Yes... I deal with it everyday... I've been MIA for awhile because of that... I'm glad I sucked it up and came back to you guys. Really was overwhelmed for a little bit.

You guys rock.

Shawn.

Shawn,
Glad to have you back.
Dana

snowyowl
02-11-2005, 08:07 AM
Welcome back Shawn.

chapmick
02-14-2005, 11:31 PM
God asks only that I make an effort. Over and over again. When we pray or meditate, we are never alone--evidenced by the presence of the Holy Spirit within this cyberspace. I suspect we are helped in our holy efforts more than we ever realize. I should never hesitate to collapse in the lap of the ONE who is with me. It is that mustard seed thing that is powerful- because there are no words to get trapped in. God does not always speak in words. That is where daily circumstantial trust becomes a true source of joy. Mic

Pointman69
02-18-2005, 10:54 AM
Mic - don't know quite what to say, but right on. I envy your closeness with the Lord. For me, it's a work in progress.
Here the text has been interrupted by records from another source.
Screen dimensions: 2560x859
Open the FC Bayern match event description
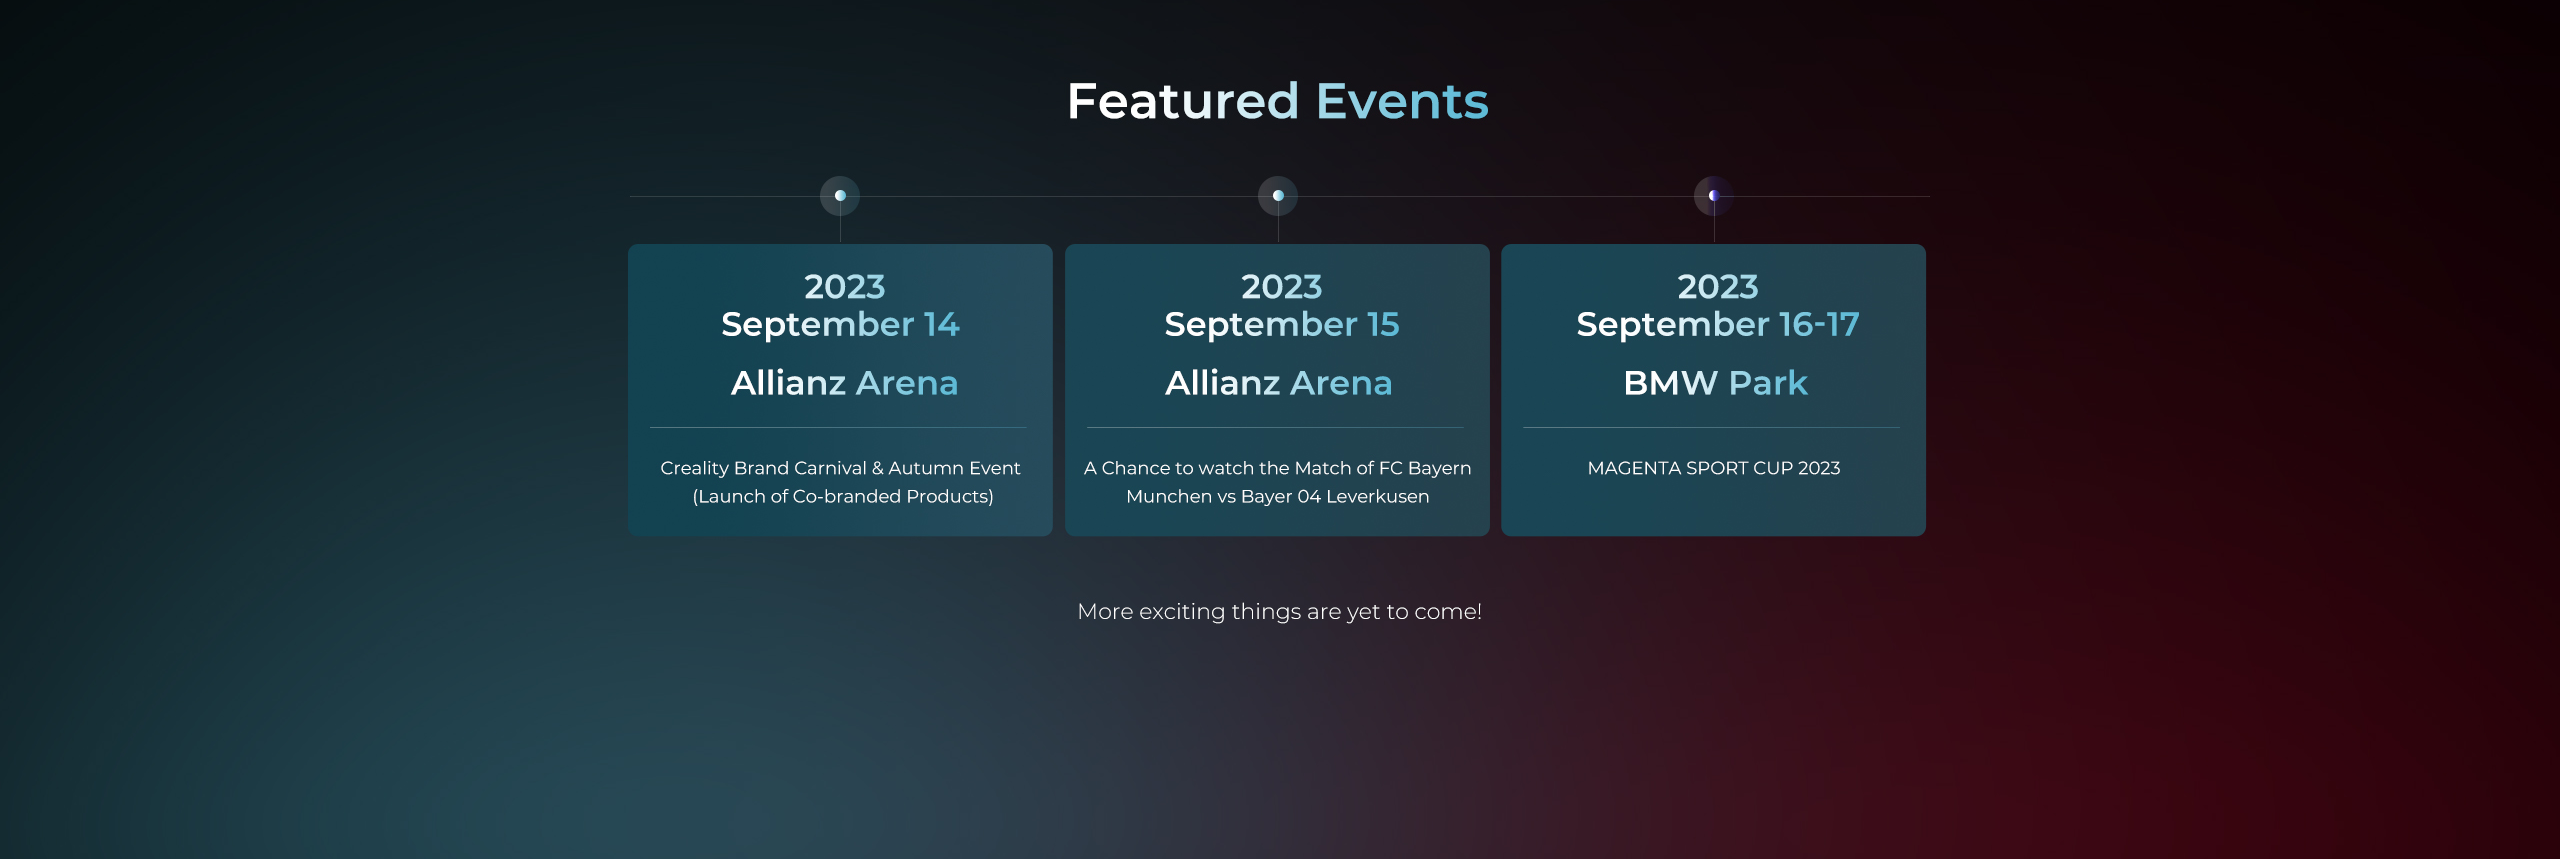[1277, 482]
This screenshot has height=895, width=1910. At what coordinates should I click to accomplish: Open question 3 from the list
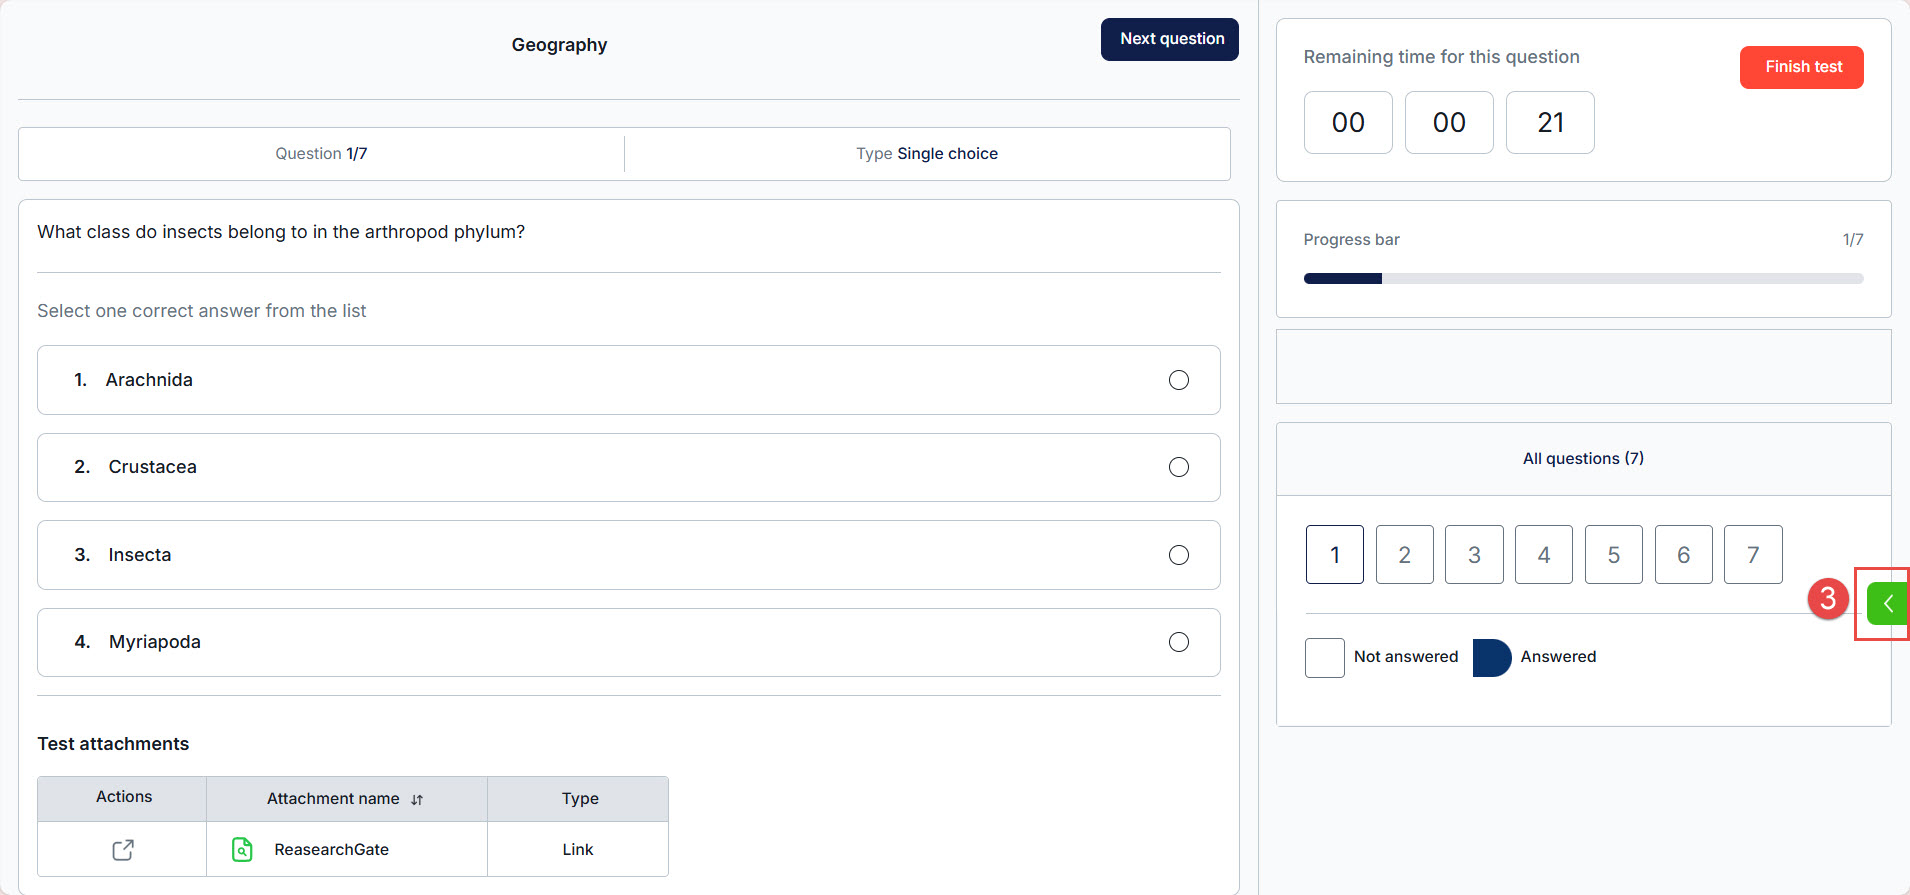[x=1474, y=555]
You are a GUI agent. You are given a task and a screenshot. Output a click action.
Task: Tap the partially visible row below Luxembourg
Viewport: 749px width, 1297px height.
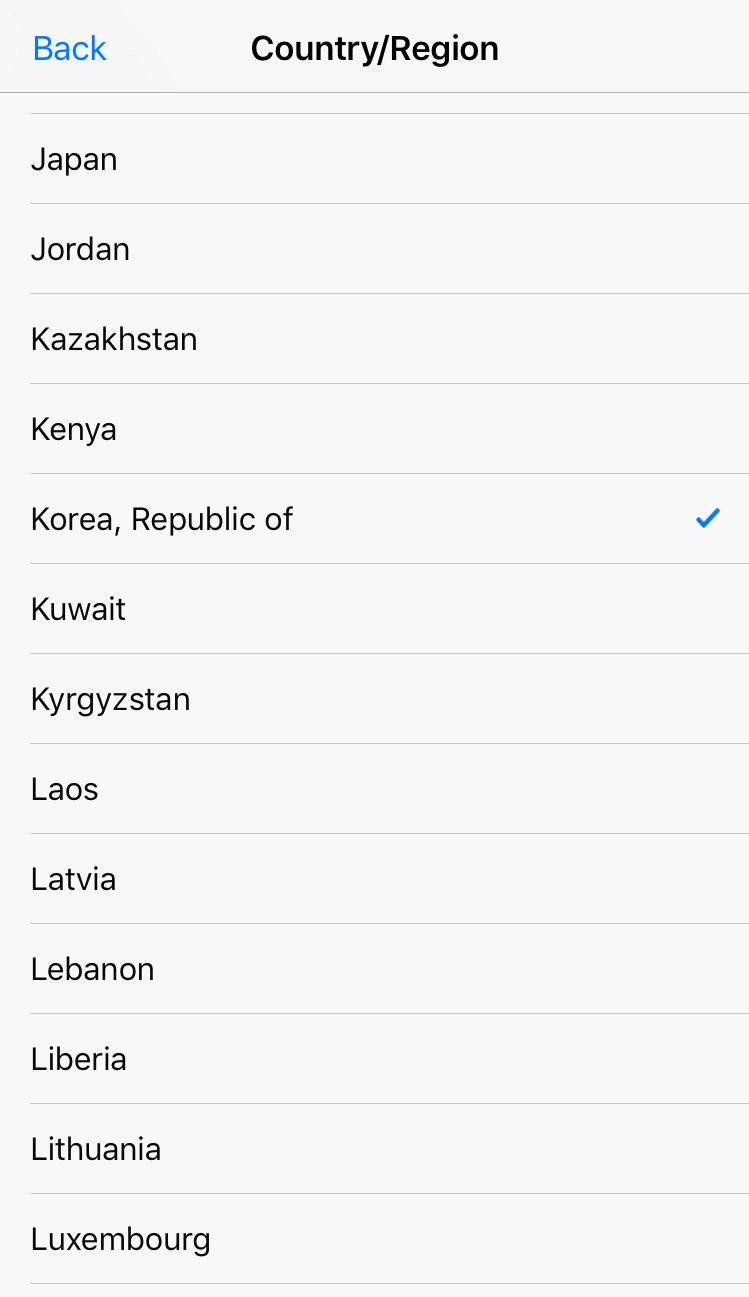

How does your relationship with God filter down to trusting others? Do you find times, like I do, when you are still guarding and protecting yourself from the hurts that may come from each others humanity? Have you hurt others deeply? I have, if so, do they trust you? How do you approach someone you've torn apart and apologize, knowing mistakes and misunderstandings will still occur in the future? I'm having difficulty seeing God's perspective and getting a handle on that.

I would appriciate any thoughts you have. Dave Wright

lezah
02-19-2005, 01:27 AM
Learning to trust in the Lord has to come first in my opinion. I could never trust a mortal man or woman until I came to know Jesus. Those I trust are still few and far between but I found a number of friends in Pointman. Unfortunately there is not an outpost/HF where I live now. I have hurt my husband and although we use our knowlege to patch things up, I know the mistrust will happen again. It is only through love that we are able to forgive each other and keep on keeping on.

Pointman69
02-20-2005, 03:50 PM
Thanks Lezah. I think you're right, forgiveness is a key. And it has to be unconditional forgiveness that doesn't stop at the next failure. That can only come from God in our hearts, it's not in our old nature at all.

I think "unconditional" is easy for God, He's whole, complete, and nothing is too much for Him to handle. Looking at my weaknesses, I'm afraid I'll be overwhelmed if I get hurt again. I must protect myself. Both my wife and I forgive on the condition or promise that you'll never do that again.

God says not to lean on our understanding. To step out because He says so is where faith is built. My understanding says it too risky, God says in Christ, I can do it because He will enable me - who can I believe?

Learning in Christ - Dave Wright

ajusmc
02-21-2005, 10:22 AM
Learning to trust in the Lord
Is very much the first step, then to trust in ourselves before we can begin to trust and forgive others.